Vascular proliferation has been shown to be an important element in tumour growth with numerous studies showing reduced survival times for patients with high levels of vascular endothelial growth factor (VEGF) expressed by breast primary tumours (Gasparini et al, 1997; Linderholm et al, 1998). Furthermore, a recent retrospective analysis showed significantly higher intra-tumoral levels of VEGF for patients with primary operable TNBC (Linderholm et al, 2009). In our series, there were four patients treated with TKI compounds targeted against VEGFR family members. Two patients with chemo-resistant TNBC had a radiological PR after a TKI. On the basis of these preliminary data, and recent phase II neo-adjuvant trial analysis of cisplatin and bevacizumab in TNBC (Ryan et al, 2009), in which a clinical CR was observed in 12 patients (26%) and a PR was observed in 24 patients (52%), prospective analysis of TKI against VEGFR in TNBC are anticipated with interest.

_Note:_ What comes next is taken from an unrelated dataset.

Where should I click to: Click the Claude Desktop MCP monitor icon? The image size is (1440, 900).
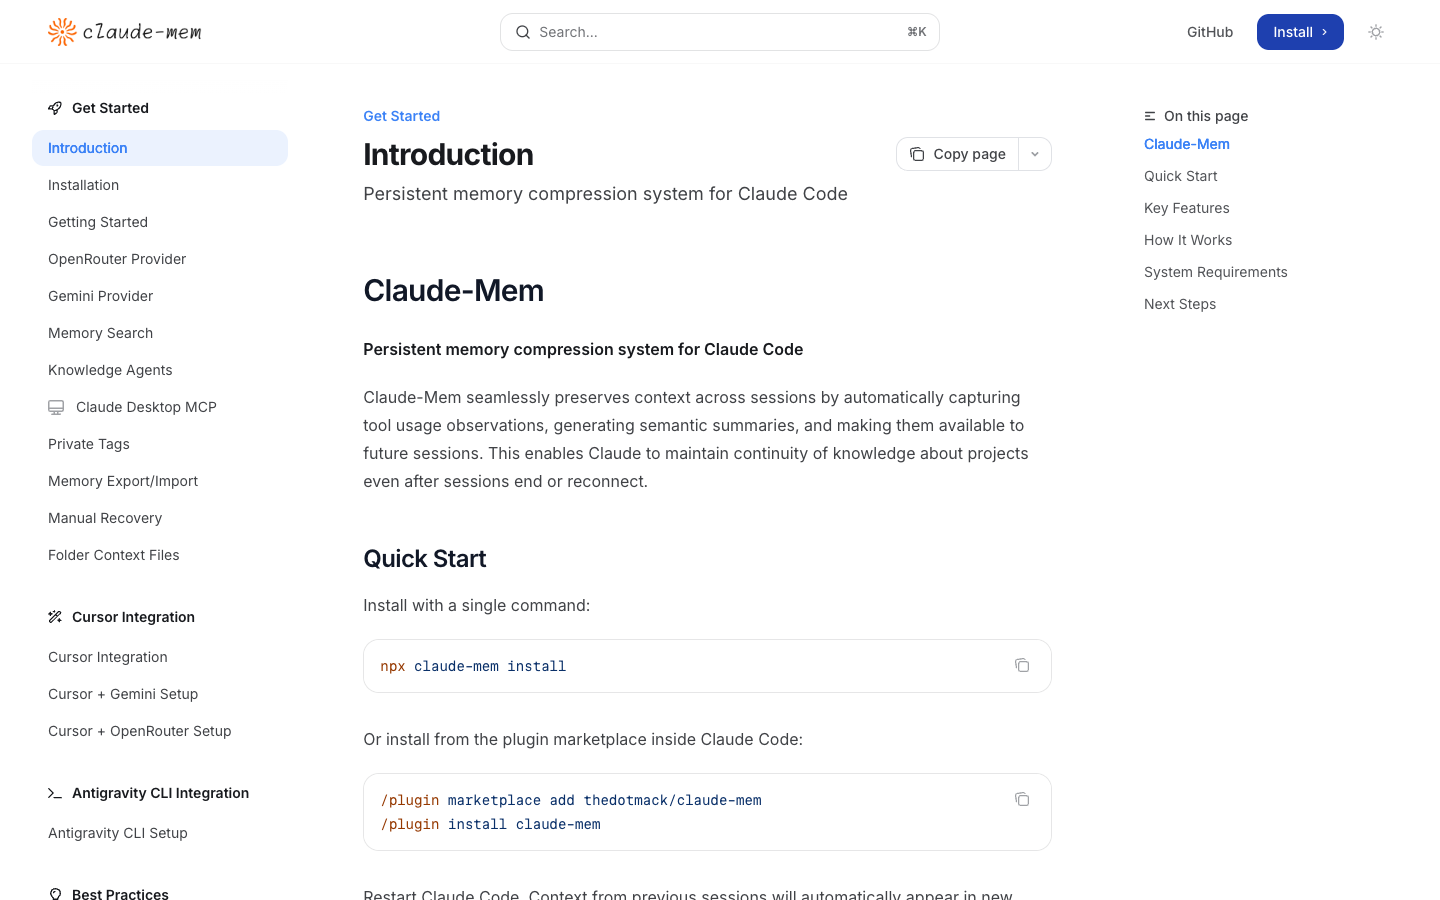point(56,407)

Mechanisms of resistance to HER2-directed therapy include impaired binding of trastuzumab to HER2, PIK3CA mutation and PTEN loss that promote activation of downstream receptor signalling (Stemke-Hale et al, 2008). One of the two patients with HER2+ trastuzumab-resistant disease in our analysis who achieved a PR received an irreversible small molecule inhibitor of EGFR and HER2. This patient was heavily pretreated with multiple lines of cytotoxics, hormonal therapy, and two lines of HER2-directed targeted therapy (trastuzumab and lapatinib). In addition, 10 patients in this series received novel agents targeting the PI3K-AKT pathway but unfortunately there were no PRs or prolonged SD to agents targeting this pathway.

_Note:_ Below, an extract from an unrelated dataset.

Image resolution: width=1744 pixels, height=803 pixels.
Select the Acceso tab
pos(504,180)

This paper highlights many of the challenges in developing effective drugs for breast cancer. In particular, for this process to be as cost- and time-effective as possible, phase I trial designs need to be able to adapt to rapidly evolving changes in molecular biology and the technological advances resulting from this (Carden et al, 2010). These must be facilitated by validated preclinical tumour models, which are critical to aid understanding of which agents are likely to benefit in different breast cancer subtypes (Mirzoeva et al, 2009). In addition, integrative assessment of key oncogenic drivers at the DNA, mRNA and protein level, together with analysis of feedback loops in combination with functional genomics RNA interference approaches to elucidate drug resistance pathways (Juul et al, 2010) may have value in determining appropriate combinations of targeted agents and the defined tumour molecular subtypes in which to use them. These will aid the ability to conduct successful hypothesis-testing clinical trials for targeted agents in breast cancer in molecularly distinct tumour types, with better use of predictive, pharmacodynamic and response biomarkers. Early patient referral in selected tumour types and chemo-refractory disease may augment the chance of benefit to experimental therapies. In addition, selection of patients based on prognostic tools can assist go-no-go decisions on trial participation for those least likely to benefit.